Robinson has the size you want from a receiver, coming in at nearly 6'3" and 208 pounds. One of Robinson's best traits is his run-after-the-catch ability. He is very fluid moving with the ball in his hands and either making defenders miss or breaking through tackles.

This was on display in the blowout loss to Ohio State in one of the more amazing plays you will see: 

He has great field awareness and is a threat at any level of the field. As seen above, he is good in the screen game but is also excellent going deep down the field. He has a great ability to high-point the ball, allowing him to out-jump defenders to get to balls that were just thrown up for grabs.

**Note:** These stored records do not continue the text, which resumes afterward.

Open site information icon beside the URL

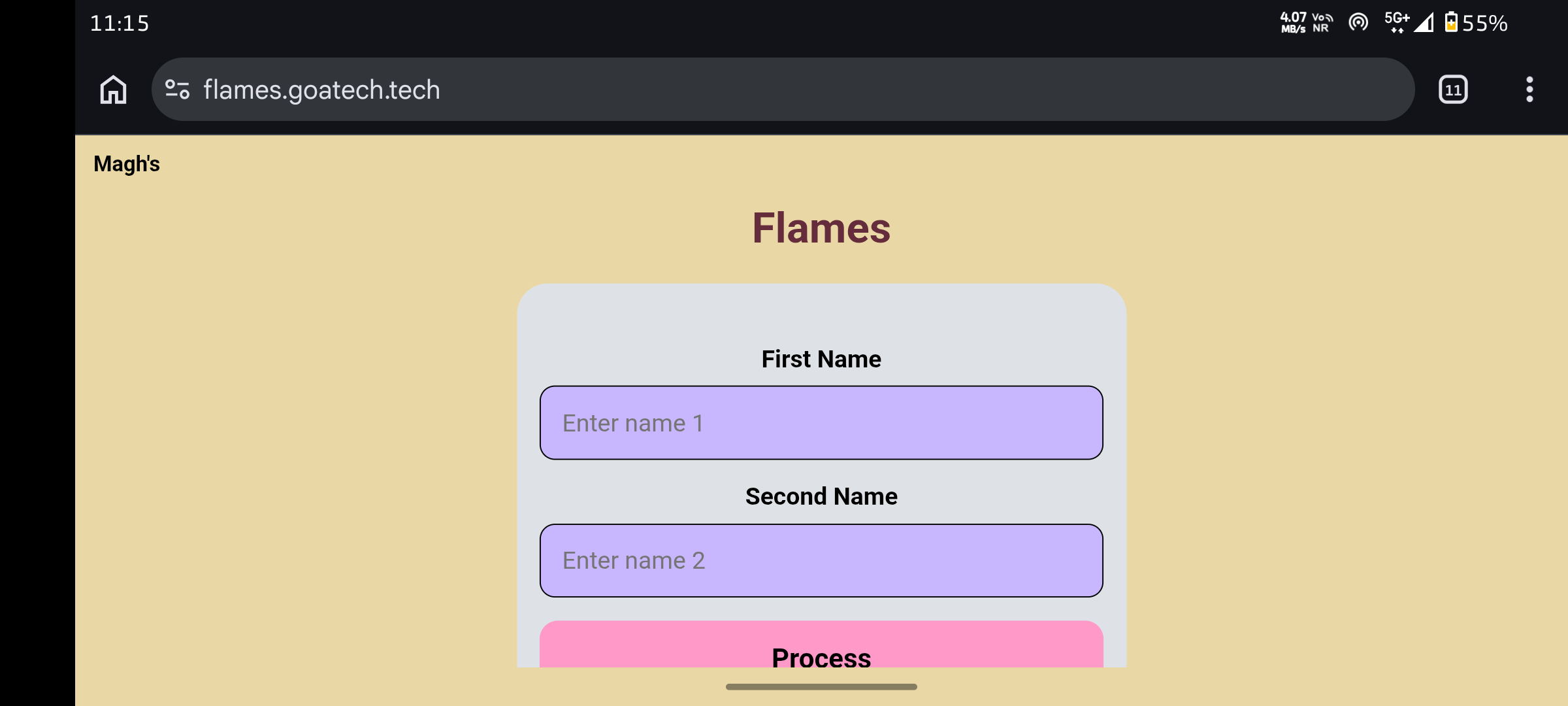click(x=177, y=90)
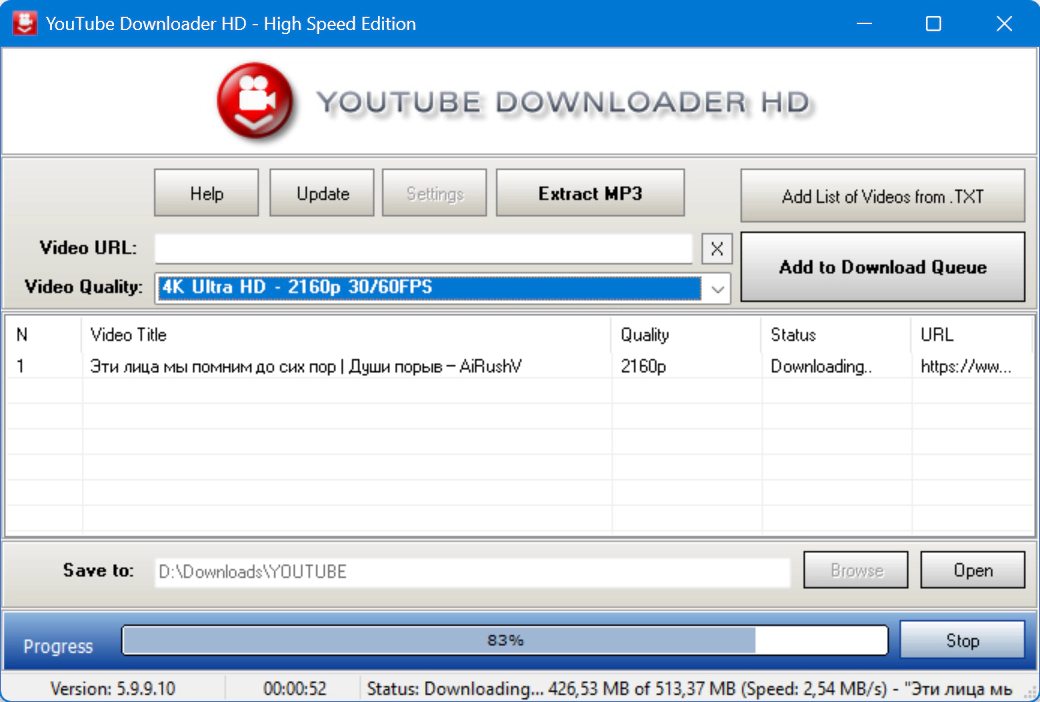
Task: Select the 4K Ultra HD quality combo box
Action: (428, 288)
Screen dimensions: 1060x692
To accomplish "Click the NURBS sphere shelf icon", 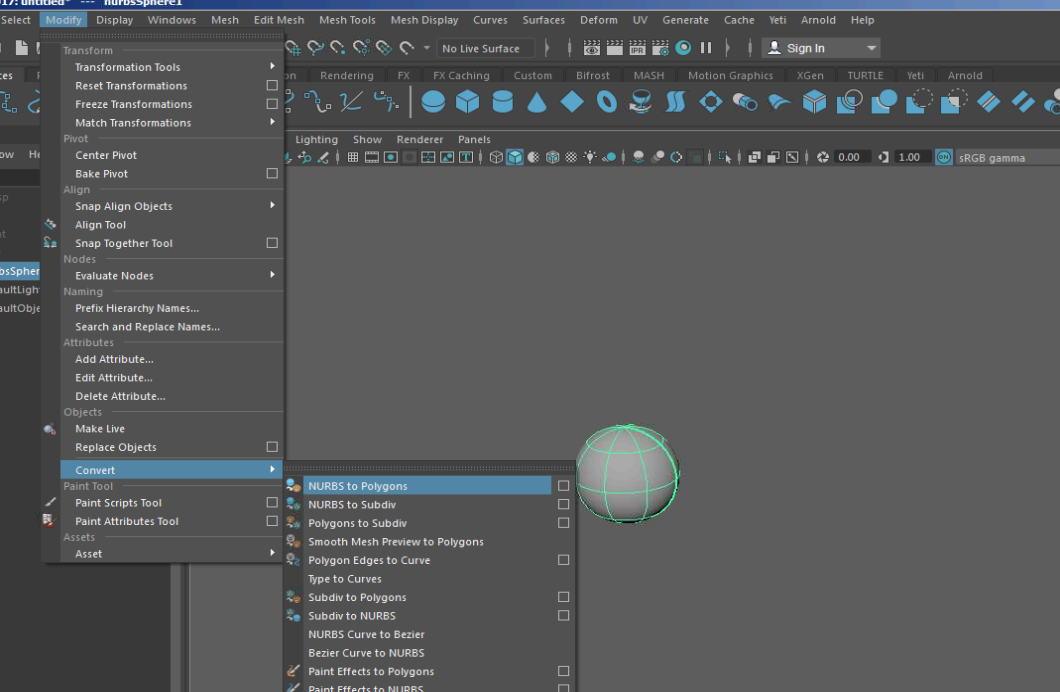I will [433, 101].
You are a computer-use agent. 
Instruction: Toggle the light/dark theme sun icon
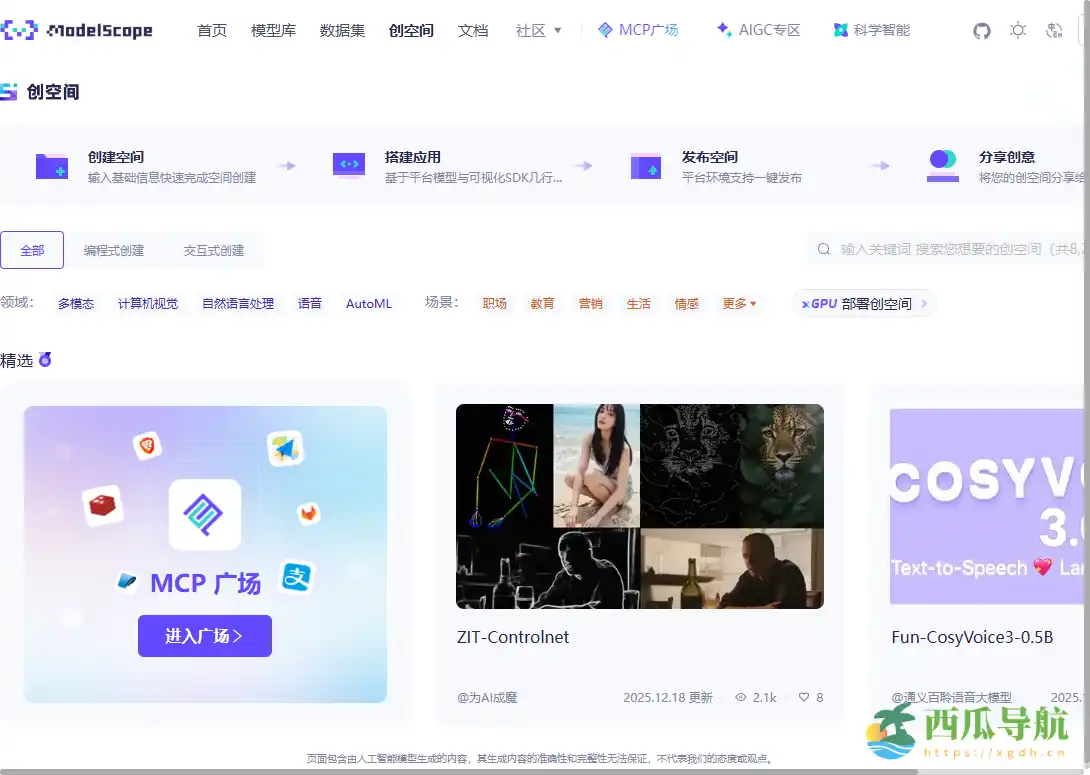(x=1018, y=31)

Robinson demonstrated that in Penn State's quadruple-overtime win against Michigan:

Robinson is starting to get some of the attention he deserves after performing extremely well at his pro day. He improved on all his numbers from the combine, most noteworthy of which was his 40-yard dash time. Per CBS Sports, he dramatically improved his previous time of 4.60 seconds to 4.47 seconds, a number that more accurately shows the speed he exhibits on tape. 

*The 40-yard dash time listed in this tweet was an unofficial time he ran.

Robinson is not the flashiest receiver in this draft, and that does attribute him being under the radar. He isn't the fastest receiver out there, nor the biggest, however, he is very good at nearly every aspect of the position. He has a good combination of size, speed and hands to excel at the next level. 

Because of these traits, he reminds me of Houston Texans All-Pro receiver Andre Johnson. They both possess a keen ability to make yards after the catch, as well as being able to high-point deep balls, as you can see below. They both possess a big frame they use to out-muscle smaller corners to fight for more yardage. 

Robinson has everything you want from a receiver in order to succeed at the next level. While he does have some room to improve, like blocking and body control, these things are coachable. He has the experience coaches like after playing in a pro-style offense. He is definitely a receiver that can be worked with and can contribute early on in his career.

He put on a show for two years at Happy Valley and is now poised to do it for the NFL.